Types of Quadrilaterals
There are various types of quadrilaterals based on their properties. Squares, rectangles, parallelograms, rhombus are a few types of quadrilaterals. A polygon with four sides and four vertices is called a quadrilateral. The word is derived from two Latin words  "Quadri" and "Latus" meaning a variant of four and sides respectively. In quadrilaterals, the lengths and angles might be different or the same. Tetragon and Quadrangle are the other names of a quadrilateral.
Let's learn about some particular types of quadrilaterals in this lesson by learning about their names and properties. Let's begin!
1.  Definition of Quadrilaterals 
2.  Properties of Quadrilaterals 
3.  Types of Quadrilaterals 
4.  Parallelogram 
5.  Trapezium 
6.  Rhombus 
7.  Rectangle 
8.  Square 
9.  Kite 
10.  Solved Examples 
11.  Practice Questions 
12.  FAQs on Types of Quadrilaterals 
Definition of Quadrilaterals
In math, a quadrilateral is a polygon having four sides, four vertices, and four angles. A quadrilateral can be defined in two ways:
 A quadrilateral is a closed shape that is obtained by joining four points among which any three points are noncollinear.
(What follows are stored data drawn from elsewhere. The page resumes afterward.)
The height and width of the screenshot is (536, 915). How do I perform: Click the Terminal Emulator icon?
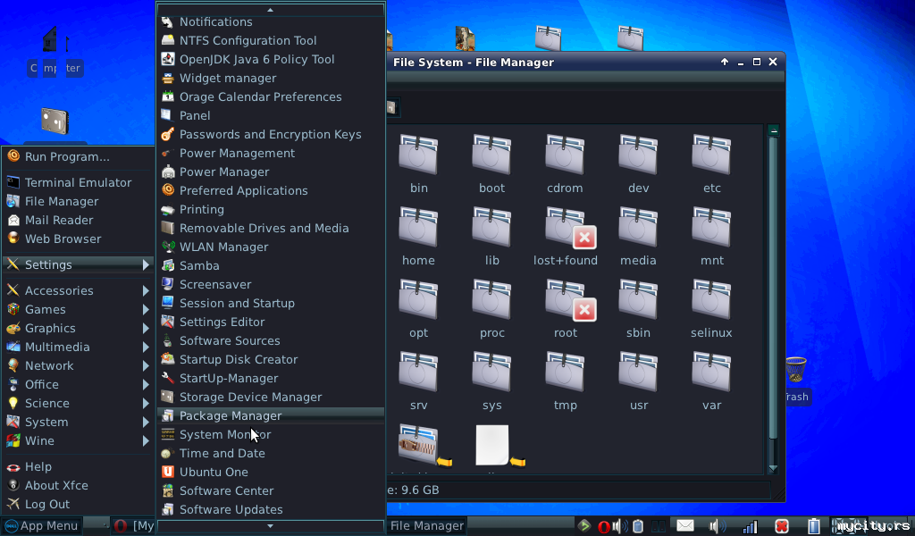pyautogui.click(x=13, y=182)
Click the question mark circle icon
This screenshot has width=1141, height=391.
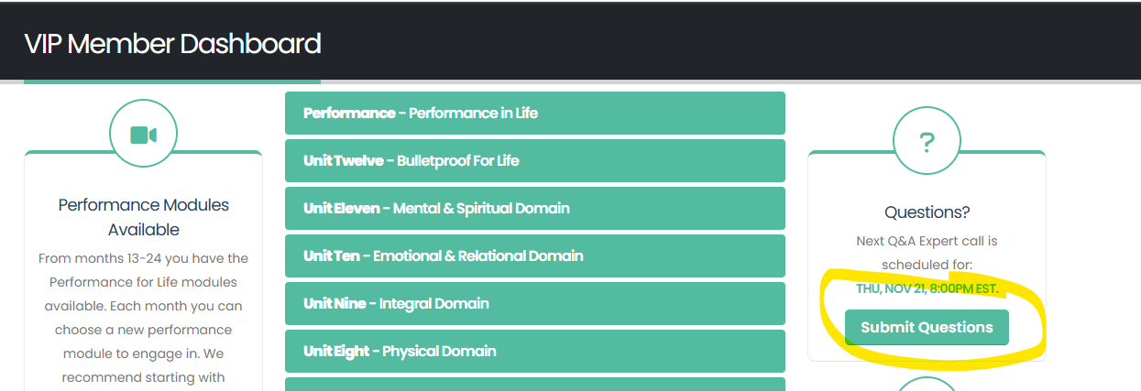(x=927, y=141)
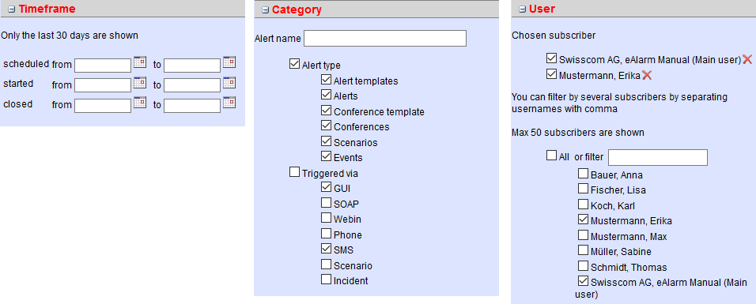Open calendar for started to date
Image resolution: width=756 pixels, height=304 pixels.
click(x=229, y=82)
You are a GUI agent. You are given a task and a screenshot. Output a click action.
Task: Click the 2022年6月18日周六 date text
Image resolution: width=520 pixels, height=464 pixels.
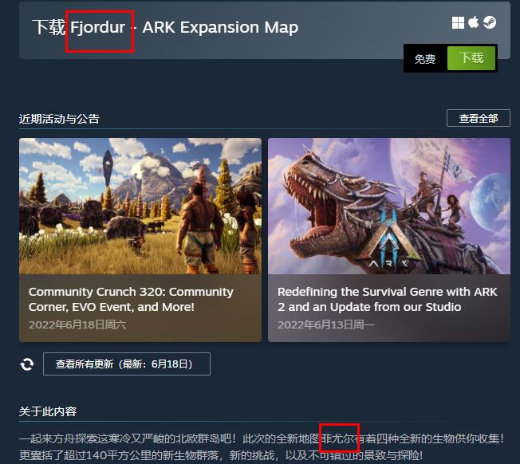click(x=77, y=324)
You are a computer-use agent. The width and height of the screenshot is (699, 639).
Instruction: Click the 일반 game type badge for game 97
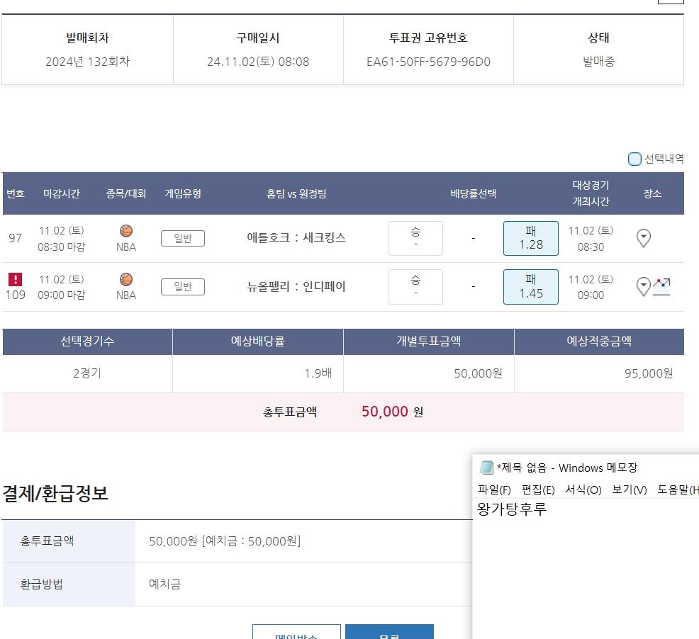(x=183, y=238)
 A quadrilateral is a closed 2D shape with four vertices and four sides.
Properties of Quadrilaterals
In this section, let us discuss quadrilaterals' properties in general, which applies to all types of quadrilaterals. The properties of quadrilaterals are listed below:
 They have four sides
 They are 2D shapes
 They have four vertices
 They have two diagonals
 The sum of all the interior angles of a quadrilateral is always 360°.
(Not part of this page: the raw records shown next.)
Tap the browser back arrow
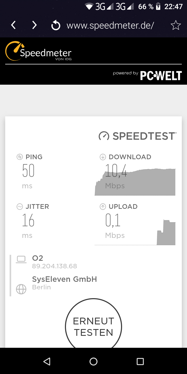This screenshot has height=374, width=187. click(14, 25)
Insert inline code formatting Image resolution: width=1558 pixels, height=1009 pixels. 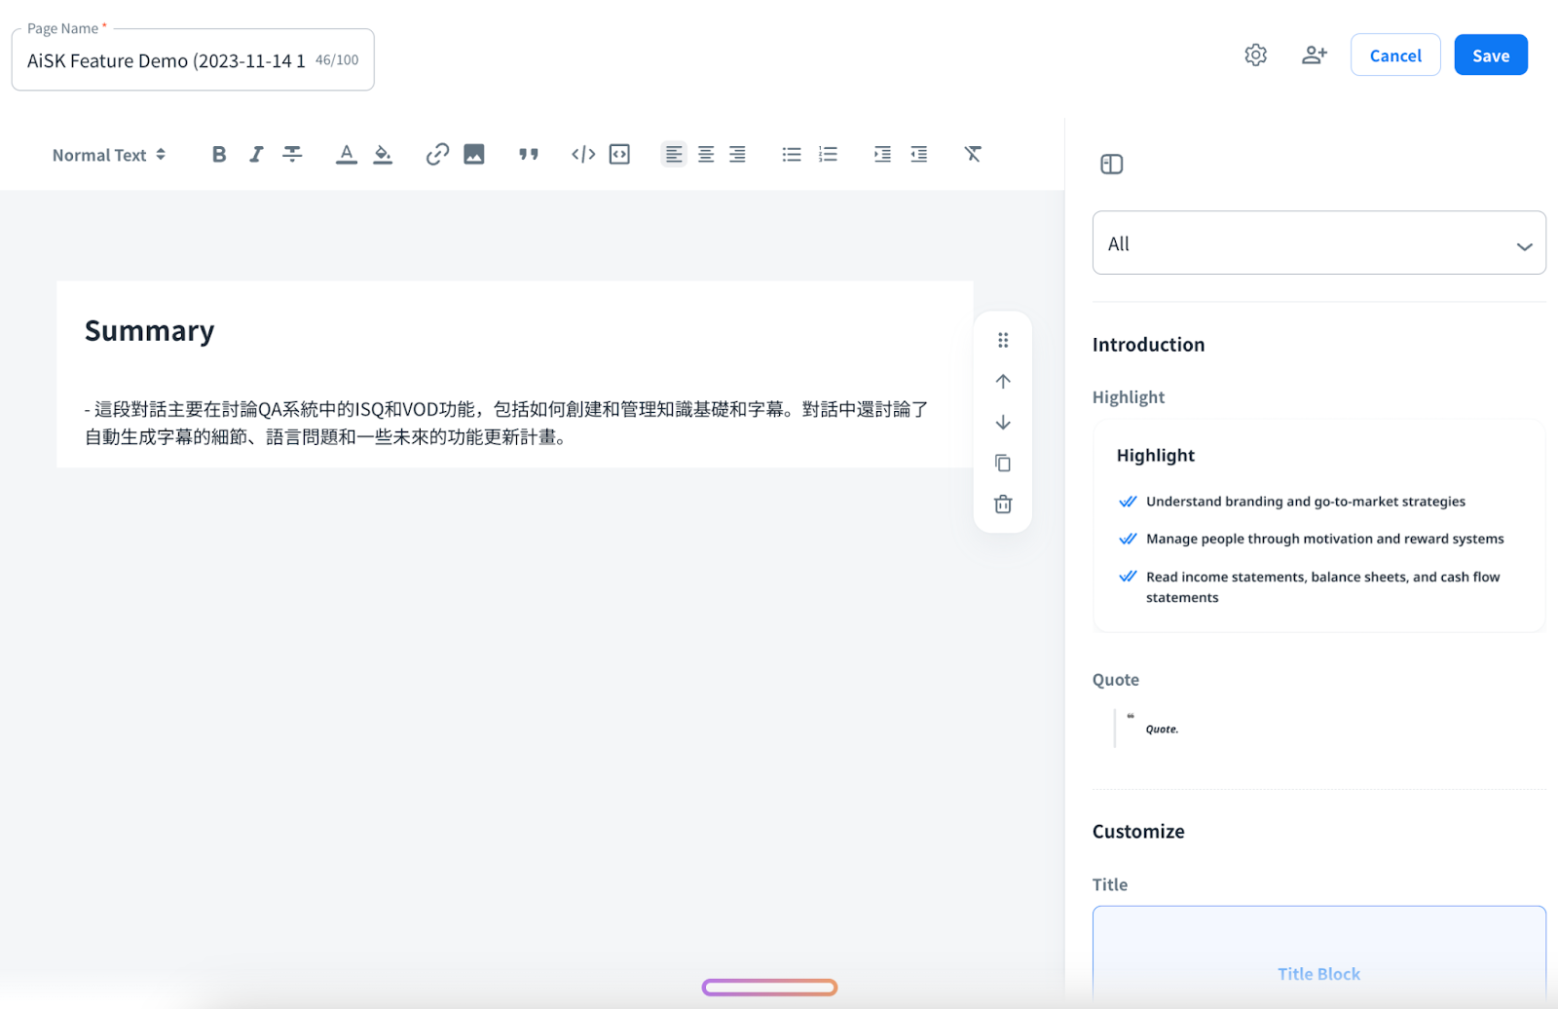click(583, 154)
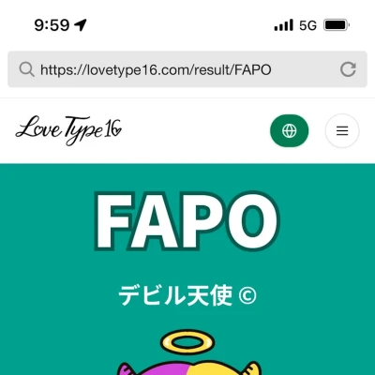Tap the yellow halo above the character

[x=188, y=343]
Now, let us see the types of quadrilaterals.
Types of Quadrilaterals
There are six basic types of quadrilaterals, and they are:
 Parallelogram
 Trapezium
 Rhombus
 Rectangle
 Square
 Kite
Let's discuss each one in detail in the following sections.
Parallelogram
A parallelogram is a type of quadrilateral with the opposite sides parallel to each other and equal in length. It is a foursided shape with opposite sides equal in length along with opposite angles equal and the sum of its consecutive angles is equal to 180°. The diagonals of a parallelogram intersect each other at the midpoint. Examples of a parallelogram are the flat surfaces of tables, desks, etc.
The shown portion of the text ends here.